= 参照本文 =
景気に明るさが増し、長く悪化傾向だった失業率に改善の兆しがにじんできた。目下、企業の採用は増加傾向をたどる可能性が高い。ただ、現代社会ゆえの構造的な問題もあって、脱・高失業率への道のりはなお遠い。失業者の存在はこれからも重い懸案だ。

5.「株式相場」 景気の下降織り込み弱含み。ただ、底割れはなし

2005年の株式相場は景気下降局面入りを映して弱含む展開が予想される。外国人による株価を押し上げるような買いも期待できない。調整の深さは企業の減益の度合いに左右されるが、相場が底割れするような事態も考えにくい。

6.「企業業績」 2年連続の2ケタ増益を達成

上場企業の2004年3月期業績(金融を除く)は連結純利益が前の期を78%上回り、3年ぶりに過去最高となった。長年のリストラで経営効率が高まったところに、売上高の伸びという追い風が吹いた。トヨタ自動車は日本企業で初めて純利益が1兆円を突破した。2005年3月期も増益を見込む企業が多いが、原油価格の高騰、中国の金融引き締めなど、収益環境は必ずしもバラ色ではない。

7.「債券相場」 景気動向を反映して、長期金利は再び上昇基調に

長期金利が上昇(債券相場は下落)し、2004年6月には2%目前に迫った。景気回復を背景に、債券から株式などに資金がシフトしたためだ。その後、金利は低下したものの、順調な景気動向や国債の発行増などを反映し、再び上昇基調をたどるとの見方は多い。

8.「地価」 東京都心の地価の底入れ感、大都市圏に拡大

大都市圏の地価に底入れ感が広がっている。国税庁がまとめた路線価は、全国の標準宅地の平均価格が12年連続で値下がりしたものの、大都市圏で横ばいや上昇に転じた地点が目立ち始めている。

9.「円相場」 1ドル=105円目指し、緩やかな円高圧力

円相場を左右する最大の要因は、米経常赤字の動向だ。財政と経常収支という米国の双子の赤字が膨らむ中、投資家はドルを買い進められないのが実情である。ブッシュ政権が強硬な外交政策を維持すれば、ドル売り圧力になるとの見方が多い。1ドル=105円を目指し、緩やかな円高圧力が続く展開になろう。

10.「不良債権」 2005年3月までに、大手銀行の不良債権比率半減目標は達成

バブル崩壊以降、長い間日本経済の最大の課題とされてきた不良債権問題。金融再生プログラムによる厳しい資産査定によって不良債権処理が加速しているのに加え、景気回復を背景に、新たな不良債権の発生は抑えられている。金融庁が04年7月末にまとめた全国の金融機関の04年3月期の不良債権残高は34兆6千億円。前年同期比22%減だ。

11.「財政」 歳出抑制路線は継続するが、本格的な削減は困難

景気が回復し、税収増の兆しも見えてきたとは言え、過去に膨らんだ財政赤字は深刻だ。公債残高が483兆円に達し、先進国の中でも劣等生扱いの日本の財政赤字を削減しようという強固な意志は、現在の政権には感じられないのが実情だ。

= 作業内容 =
参照本文によると、上場企業の2004年3月期(金融を除く)の連結純利益は前の期を何%上回ったか。 参照本文の記述だけを根拠として回答すること。

= 提供資料 =
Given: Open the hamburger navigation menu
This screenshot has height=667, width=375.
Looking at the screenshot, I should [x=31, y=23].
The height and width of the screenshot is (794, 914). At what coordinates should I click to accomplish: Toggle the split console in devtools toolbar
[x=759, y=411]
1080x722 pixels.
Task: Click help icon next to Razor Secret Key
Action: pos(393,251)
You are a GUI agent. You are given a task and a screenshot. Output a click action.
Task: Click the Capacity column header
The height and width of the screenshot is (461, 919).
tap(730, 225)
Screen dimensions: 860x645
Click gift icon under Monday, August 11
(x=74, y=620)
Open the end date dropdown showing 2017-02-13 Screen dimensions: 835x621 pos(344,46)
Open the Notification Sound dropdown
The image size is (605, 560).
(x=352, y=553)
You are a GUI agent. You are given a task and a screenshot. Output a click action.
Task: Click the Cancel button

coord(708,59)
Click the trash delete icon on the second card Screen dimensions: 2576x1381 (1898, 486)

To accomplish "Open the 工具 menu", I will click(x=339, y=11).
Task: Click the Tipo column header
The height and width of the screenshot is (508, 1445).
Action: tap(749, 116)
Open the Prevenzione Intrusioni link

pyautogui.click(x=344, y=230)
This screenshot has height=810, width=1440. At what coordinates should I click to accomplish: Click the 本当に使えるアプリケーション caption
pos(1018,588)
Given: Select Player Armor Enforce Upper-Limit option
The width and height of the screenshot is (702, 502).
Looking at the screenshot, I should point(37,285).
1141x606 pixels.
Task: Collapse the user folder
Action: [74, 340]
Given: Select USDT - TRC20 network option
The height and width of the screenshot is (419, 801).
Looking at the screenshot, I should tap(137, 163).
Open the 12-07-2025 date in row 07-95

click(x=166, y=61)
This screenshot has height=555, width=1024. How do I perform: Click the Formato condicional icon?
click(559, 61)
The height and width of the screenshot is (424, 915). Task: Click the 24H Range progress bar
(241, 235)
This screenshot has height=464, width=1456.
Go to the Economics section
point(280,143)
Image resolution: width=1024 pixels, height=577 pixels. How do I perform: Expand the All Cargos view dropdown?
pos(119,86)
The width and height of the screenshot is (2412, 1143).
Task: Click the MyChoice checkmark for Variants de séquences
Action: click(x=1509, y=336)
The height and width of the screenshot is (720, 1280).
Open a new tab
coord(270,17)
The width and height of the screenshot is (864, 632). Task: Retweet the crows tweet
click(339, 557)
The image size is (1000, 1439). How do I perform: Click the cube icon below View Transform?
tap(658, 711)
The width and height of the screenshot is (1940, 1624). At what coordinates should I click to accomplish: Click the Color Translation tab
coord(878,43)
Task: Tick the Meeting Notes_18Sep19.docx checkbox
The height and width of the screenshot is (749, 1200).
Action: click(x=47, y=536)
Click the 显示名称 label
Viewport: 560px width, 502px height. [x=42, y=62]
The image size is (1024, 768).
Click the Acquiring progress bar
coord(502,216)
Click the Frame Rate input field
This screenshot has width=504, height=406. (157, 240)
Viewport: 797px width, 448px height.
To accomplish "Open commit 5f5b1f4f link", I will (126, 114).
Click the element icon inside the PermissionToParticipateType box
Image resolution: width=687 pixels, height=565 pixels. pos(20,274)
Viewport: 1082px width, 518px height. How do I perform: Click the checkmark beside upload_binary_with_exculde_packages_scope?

= 解答 =
78%